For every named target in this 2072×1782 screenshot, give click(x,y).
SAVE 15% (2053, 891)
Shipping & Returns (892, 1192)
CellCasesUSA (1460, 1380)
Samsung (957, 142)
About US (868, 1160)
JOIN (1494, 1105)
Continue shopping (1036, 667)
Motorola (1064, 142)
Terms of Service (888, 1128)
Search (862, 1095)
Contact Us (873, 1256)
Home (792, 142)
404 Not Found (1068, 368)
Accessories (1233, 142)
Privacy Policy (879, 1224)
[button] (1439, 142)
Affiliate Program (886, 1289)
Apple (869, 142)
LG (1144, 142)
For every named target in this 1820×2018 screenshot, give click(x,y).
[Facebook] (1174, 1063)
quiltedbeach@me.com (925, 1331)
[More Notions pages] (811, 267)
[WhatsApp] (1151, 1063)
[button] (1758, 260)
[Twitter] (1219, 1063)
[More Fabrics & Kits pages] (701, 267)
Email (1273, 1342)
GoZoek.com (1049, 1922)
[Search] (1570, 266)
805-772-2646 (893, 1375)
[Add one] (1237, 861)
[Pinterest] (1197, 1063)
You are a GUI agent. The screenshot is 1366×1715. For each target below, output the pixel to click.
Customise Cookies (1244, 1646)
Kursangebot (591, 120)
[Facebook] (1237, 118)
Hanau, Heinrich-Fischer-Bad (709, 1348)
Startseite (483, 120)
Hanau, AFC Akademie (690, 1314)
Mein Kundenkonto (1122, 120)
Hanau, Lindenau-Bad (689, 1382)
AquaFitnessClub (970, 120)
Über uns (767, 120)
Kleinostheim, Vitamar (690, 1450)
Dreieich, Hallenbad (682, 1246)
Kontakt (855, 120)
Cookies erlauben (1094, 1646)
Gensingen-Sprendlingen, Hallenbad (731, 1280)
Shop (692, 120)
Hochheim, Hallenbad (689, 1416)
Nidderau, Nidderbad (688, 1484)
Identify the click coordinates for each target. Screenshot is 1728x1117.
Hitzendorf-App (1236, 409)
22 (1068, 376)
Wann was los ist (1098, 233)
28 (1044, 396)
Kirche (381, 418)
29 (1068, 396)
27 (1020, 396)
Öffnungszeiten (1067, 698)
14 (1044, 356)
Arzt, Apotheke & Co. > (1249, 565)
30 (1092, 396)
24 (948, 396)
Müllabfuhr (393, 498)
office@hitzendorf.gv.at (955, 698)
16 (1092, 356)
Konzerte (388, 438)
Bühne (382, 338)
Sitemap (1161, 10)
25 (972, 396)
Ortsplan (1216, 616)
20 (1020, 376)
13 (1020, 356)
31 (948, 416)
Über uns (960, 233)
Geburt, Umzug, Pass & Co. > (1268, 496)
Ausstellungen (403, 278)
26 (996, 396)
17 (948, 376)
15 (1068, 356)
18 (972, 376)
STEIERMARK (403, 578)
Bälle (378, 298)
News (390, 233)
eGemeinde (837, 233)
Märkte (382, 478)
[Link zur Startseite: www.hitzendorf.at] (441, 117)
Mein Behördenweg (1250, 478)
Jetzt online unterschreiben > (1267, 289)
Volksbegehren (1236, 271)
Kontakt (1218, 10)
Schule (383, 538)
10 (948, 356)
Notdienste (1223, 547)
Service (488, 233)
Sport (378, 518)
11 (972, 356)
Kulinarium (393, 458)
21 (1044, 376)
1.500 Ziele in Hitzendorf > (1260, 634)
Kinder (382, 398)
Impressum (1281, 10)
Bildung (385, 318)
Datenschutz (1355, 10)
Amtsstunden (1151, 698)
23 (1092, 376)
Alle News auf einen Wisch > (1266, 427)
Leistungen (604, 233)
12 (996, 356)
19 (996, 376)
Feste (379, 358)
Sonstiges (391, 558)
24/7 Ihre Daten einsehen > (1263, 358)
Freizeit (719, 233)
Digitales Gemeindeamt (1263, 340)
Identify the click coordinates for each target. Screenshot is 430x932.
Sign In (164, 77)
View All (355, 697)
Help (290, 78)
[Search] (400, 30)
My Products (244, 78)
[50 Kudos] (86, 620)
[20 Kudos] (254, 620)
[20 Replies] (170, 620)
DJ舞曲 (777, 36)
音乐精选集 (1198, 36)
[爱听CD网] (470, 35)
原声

──────

*Work instruction:*
Where the line holding "Sport (378, 518)" appears in the listing above, start reproducing exactly, and end with the line holding "[50 Kudos] (86, 620)".

*Solved exercise:*
Sport (378, 518)
11 (972, 356)
Kulinarium (393, 458)
21 (1044, 376)
1.500 Ziele in Hitzendorf > (1260, 634)
Kinder (382, 398)
Impressum (1281, 10)
Bildung (385, 318)
Datenschutz (1355, 10)
Amtsstunden (1151, 698)
23 (1092, 376)
Alle News auf einen Wisch > (1266, 427)
Leistungen (604, 233)
12 (996, 356)
19 (996, 376)
Feste (379, 358)
Sonstiges (391, 558)
24/7 Ihre Daten einsehen > (1263, 358)
Freizeit (719, 233)
Digitales Gemeindeamt (1263, 340)
Identify the click coordinates for each target. Screenshot is 430x932.
Sign In (164, 77)
View All (355, 697)
Help (290, 78)
[Search] (400, 30)
My Products (244, 78)
[50 Kudos] (86, 620)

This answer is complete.